Un grupo de caracoles fue entrenado para desarrollar un mecanismo de defensa. Cuando se insertó el ARN en otros ejemplares que no habían sido entrenados, se comportaron de igual manera que los que sí.

Los resultados de este experimento se han publicado en la revista especializada eNeuro y podría ofrecer nuevas pistas sobre las bases físicas de la memoria.

El ARN es una gran molécula que participa en varias funciones esenciales en los organismos biológicos, incluida la unión de proteínas y la forma en la que se manifiestan los genes.

Los científicos aplicaron descargas eléctricas leves en las colas de una especie de caracol marino llamado Aplysia californica. Después de estos shocks, el reflejo defensivo del caracol fue contraerse como medida de protección.

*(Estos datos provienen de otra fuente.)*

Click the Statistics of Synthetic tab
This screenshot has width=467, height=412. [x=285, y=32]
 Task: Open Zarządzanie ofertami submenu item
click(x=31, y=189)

En los caracoles que habían recibido las descargas, la contracción duraba 50 segundos. En los que no, duraba apenas uno.

Del grupo que había sido instruido para defenderse, los investigadores extrajeron el ácido ribonucleico y lo inyectaron en caracoles que no habían sido sometidos a esta terapia de shock.

La sorpresa de los científicos fue que este nuevo grupo al que se le insertó ARN se contrajo por 40 segundos, mucho más que aquellos que no habían recibido el entrenamiento defensivo ni habían sido inyectados con la molécula.

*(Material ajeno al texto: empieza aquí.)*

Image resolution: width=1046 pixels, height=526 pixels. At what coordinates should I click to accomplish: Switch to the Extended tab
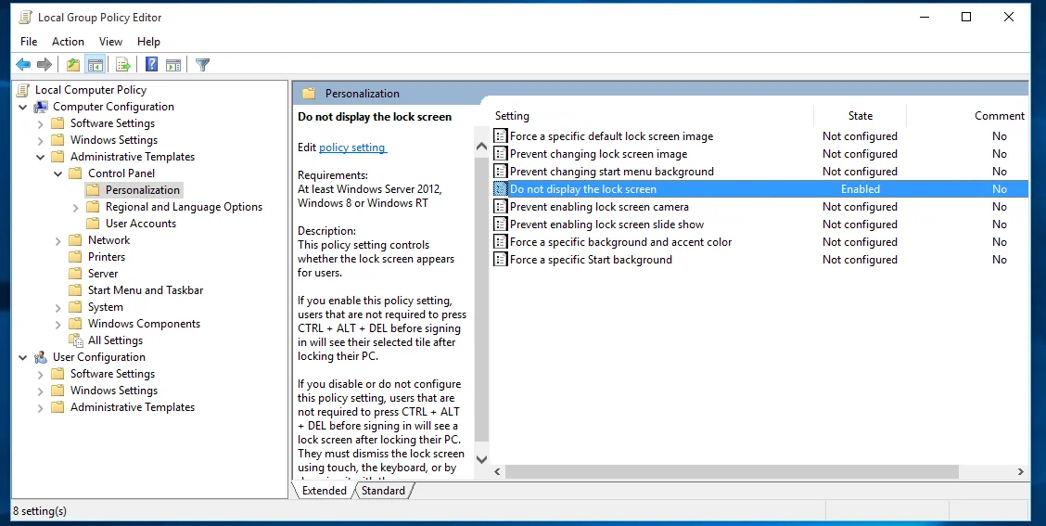coord(325,491)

El efecto fue similar cuando hicieron lo mismo con las células nerviosas sensoriales que estudiaron en placas de Petri.

El profesor David Glanzman, de la Universidad de California (UCLA) dijo que el resultado fue “como si transfiriésemos la memoria”.

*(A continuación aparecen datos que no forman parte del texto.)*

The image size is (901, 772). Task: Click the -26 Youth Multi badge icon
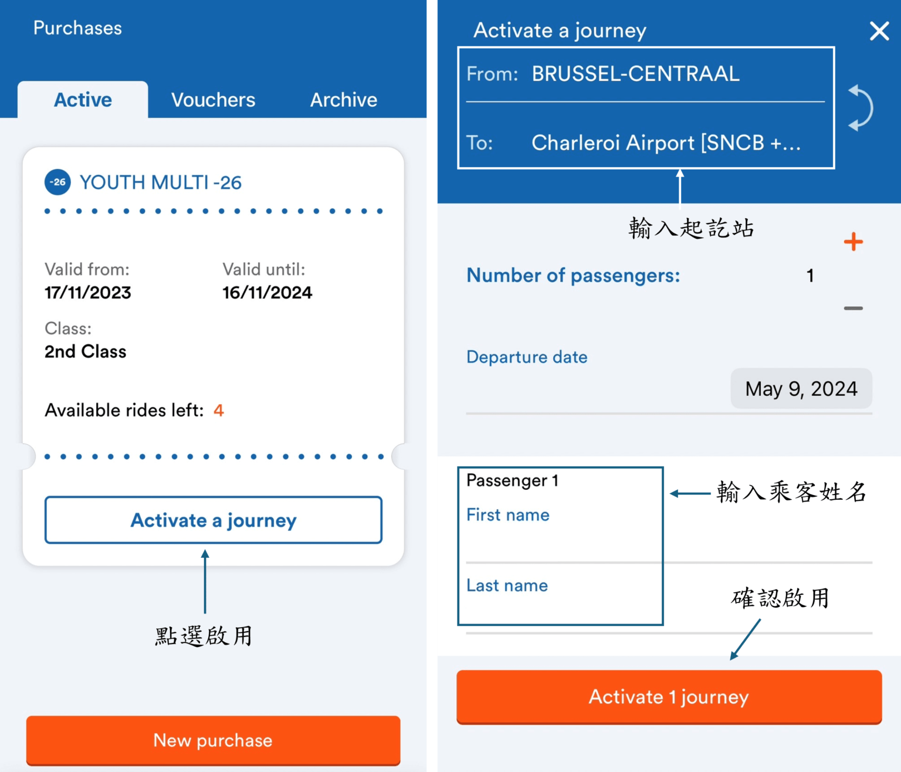pyautogui.click(x=56, y=182)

Tradicionalmente, se pensaba que los recuerdos a largo plazo se almacenaban en las sinapsis del cerebro, las uniones entre las células nerviosas. Cada neurona tiene varios miles de sinapsis.

Pero el profesor de biología interactiva de UCLA tiene una opinión diferente. Cree que los recuerdos se almacenan en el núcleo de las neuronas.

“Si los recuerdos se almacenasen en las sinapsis, nuestro experimento no hubiese funcionado de ninguna forma”, asegura.

El resultado podría apoyar estudios realizados hace décadas que ya sugerían que el ARN estaba involucrado en la memoria.

Los investigadores dijeron que las células y los procesos moleculares en los caracoles marinos son similares a los de los seres humanos, a pesar de que el caracol tiene alrededor de 20.000 neuronas en su sistema nervioso central y se cree que los humanos tienen alrededor de 100 mil millones.

Los investigadores ven este resultado como un paso hacia el alivio de los efectos de enfermedades en la memoria como el Alzheimer o el trastorno de estrés postraumático.

Preguntado sobre si este proceso serviría para transferir recuerdos formados a partir de experiencias de vida, el profesor no se mostraba tan seguro pero sí espera que el hallazgo sea útil para explorar más aspectos de la memoria desconocidos hasta ahora.